BRIEF: Copy all lines of the listing that include the string "Task".

INPUT:
*** Begin section ***

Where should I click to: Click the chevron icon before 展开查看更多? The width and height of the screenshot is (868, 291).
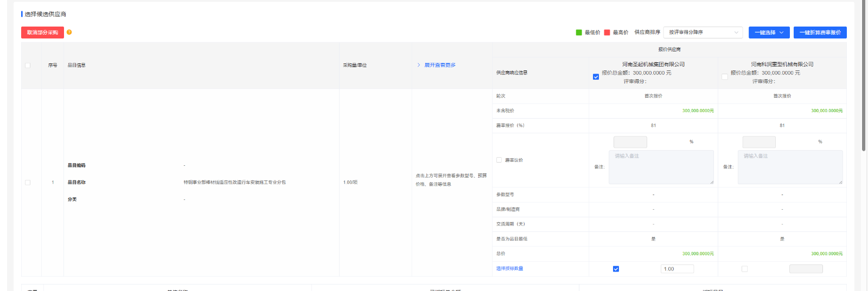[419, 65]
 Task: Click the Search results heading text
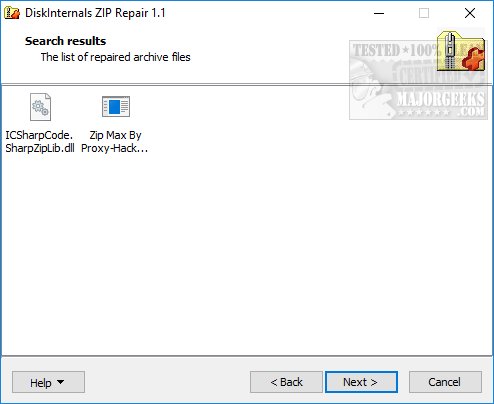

*** End section ***
*** Begin section ***

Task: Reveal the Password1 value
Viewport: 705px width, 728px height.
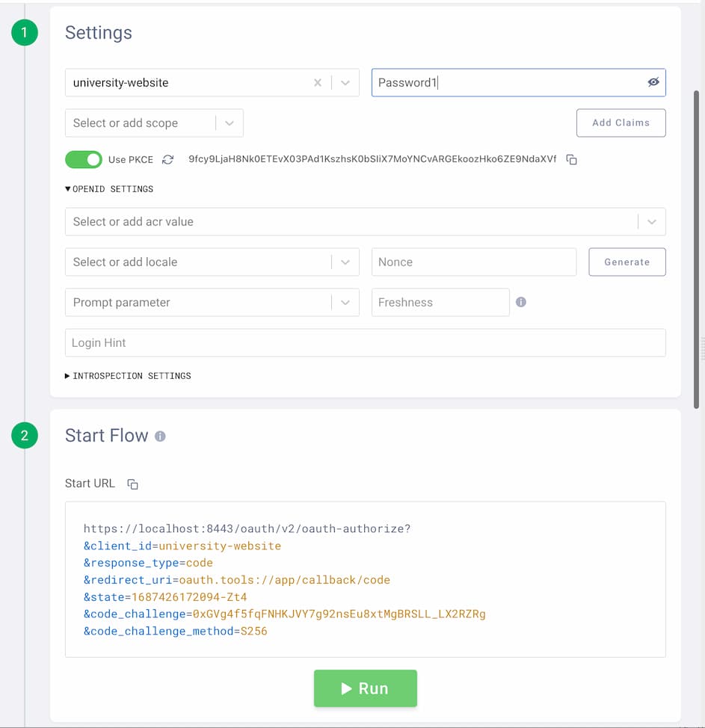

*** End section ***

RESULT FOR THIS EXERCISE:
 Task: Click the Search results heading text
Task: Reveal the Password1 value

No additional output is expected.